PROBLEM: Could you copy the listing from the line with "Task: Tap the Camera icon" through its end, switching "GUI agent" to "desktop agent" and leaving everything else as it is?

EXERCISE INPUTS:
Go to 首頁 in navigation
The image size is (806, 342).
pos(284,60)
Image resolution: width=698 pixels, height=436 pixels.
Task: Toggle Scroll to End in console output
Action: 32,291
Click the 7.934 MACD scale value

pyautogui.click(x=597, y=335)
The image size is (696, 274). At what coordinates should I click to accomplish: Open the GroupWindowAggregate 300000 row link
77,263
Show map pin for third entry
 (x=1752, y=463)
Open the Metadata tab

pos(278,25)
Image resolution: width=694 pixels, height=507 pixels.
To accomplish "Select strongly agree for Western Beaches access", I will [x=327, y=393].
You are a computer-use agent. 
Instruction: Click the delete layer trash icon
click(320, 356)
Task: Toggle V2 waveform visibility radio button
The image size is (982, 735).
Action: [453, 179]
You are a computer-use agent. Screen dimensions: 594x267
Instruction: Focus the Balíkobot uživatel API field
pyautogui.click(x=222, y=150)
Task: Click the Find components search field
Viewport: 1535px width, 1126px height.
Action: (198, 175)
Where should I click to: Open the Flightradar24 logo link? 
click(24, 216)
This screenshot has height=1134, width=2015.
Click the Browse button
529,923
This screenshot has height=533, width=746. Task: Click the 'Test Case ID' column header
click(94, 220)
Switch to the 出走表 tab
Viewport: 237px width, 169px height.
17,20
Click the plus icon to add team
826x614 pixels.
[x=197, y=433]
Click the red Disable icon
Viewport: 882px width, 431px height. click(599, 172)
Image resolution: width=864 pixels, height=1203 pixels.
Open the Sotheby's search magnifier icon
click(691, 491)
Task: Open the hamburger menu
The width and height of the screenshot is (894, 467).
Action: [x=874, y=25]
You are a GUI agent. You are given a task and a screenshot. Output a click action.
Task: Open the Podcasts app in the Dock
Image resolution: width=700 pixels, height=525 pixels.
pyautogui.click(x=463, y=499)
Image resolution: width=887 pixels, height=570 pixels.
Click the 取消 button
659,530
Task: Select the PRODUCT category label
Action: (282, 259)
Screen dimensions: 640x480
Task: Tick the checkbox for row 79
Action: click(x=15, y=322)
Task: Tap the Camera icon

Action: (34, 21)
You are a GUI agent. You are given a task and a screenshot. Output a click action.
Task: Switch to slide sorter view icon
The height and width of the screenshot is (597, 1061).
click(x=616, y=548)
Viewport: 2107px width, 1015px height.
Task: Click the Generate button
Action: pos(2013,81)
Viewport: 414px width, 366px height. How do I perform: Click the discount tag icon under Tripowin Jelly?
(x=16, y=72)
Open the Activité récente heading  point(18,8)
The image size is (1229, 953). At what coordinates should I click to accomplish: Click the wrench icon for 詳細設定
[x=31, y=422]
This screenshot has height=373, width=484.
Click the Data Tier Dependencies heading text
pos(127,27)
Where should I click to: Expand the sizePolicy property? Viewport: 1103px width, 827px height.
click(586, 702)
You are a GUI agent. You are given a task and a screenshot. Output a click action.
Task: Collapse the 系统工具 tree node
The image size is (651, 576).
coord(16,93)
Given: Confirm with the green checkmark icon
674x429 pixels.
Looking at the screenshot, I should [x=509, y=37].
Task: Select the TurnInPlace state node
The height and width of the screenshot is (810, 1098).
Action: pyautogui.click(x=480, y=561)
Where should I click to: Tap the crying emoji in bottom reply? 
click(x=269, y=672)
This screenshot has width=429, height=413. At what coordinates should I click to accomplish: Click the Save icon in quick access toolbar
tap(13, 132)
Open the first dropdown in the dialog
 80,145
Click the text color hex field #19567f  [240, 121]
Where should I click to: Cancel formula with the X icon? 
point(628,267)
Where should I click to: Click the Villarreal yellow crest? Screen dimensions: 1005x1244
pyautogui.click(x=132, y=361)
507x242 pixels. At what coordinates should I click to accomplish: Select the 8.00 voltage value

TASK SOLUTION:
Task: Tap the Camera icon

Action: (34, 21)
You are a desktop agent. You are given a task and a screenshot. Output a click action.
Task: Switch to slide sorter view icon
The height and width of the screenshot is (597, 1061).
click(x=616, y=548)
Viewport: 2107px width, 1015px height.
Task: Click the Generate button
Action: pos(2013,81)
Viewport: 414px width, 366px height. How do I perform: Click the discount tag icon under Tripowin Jelly?
(x=16, y=72)
Open the Activité récente heading  point(18,8)
The image size is (1229, 953). At what coordinates should I click to accomplish: Click the wrench icon for 詳細設定
[x=31, y=422]
This screenshot has height=373, width=484.
Click the Data Tier Dependencies heading text
pos(127,27)
Where should I click to: Expand the sizePolicy property? Viewport: 1103px width, 827px height.
click(586, 702)
You are a desktop agent. You are given a task and a screenshot. Output a click action.
Task: Collapse the 系统工具 tree node
The image size is (651, 576).
coord(16,93)
Given: Confirm with the green checkmark icon
674x429 pixels.
Looking at the screenshot, I should [x=509, y=37].
Task: Select the TurnInPlace state node
The height and width of the screenshot is (810, 1098).
Action: pyautogui.click(x=480, y=561)
Where should I click to: Tap the crying emoji in bottom reply? 
click(x=269, y=672)
This screenshot has width=429, height=413. At what coordinates should I click to accomplish: Click the Save icon in quick access toolbar
tap(13, 132)
Open the first dropdown in the dialog
 80,145
Click the text color hex field #19567f  [240, 121]
Where should I click to: Cancel formula with the X icon? 
point(628,267)
Where should I click to: Click the Villarreal yellow crest? Screen dimensions: 1005x1244
pyautogui.click(x=132, y=361)
507x242 pixels. At what coordinates should I click to accomplish: Select the 8.00 voltage value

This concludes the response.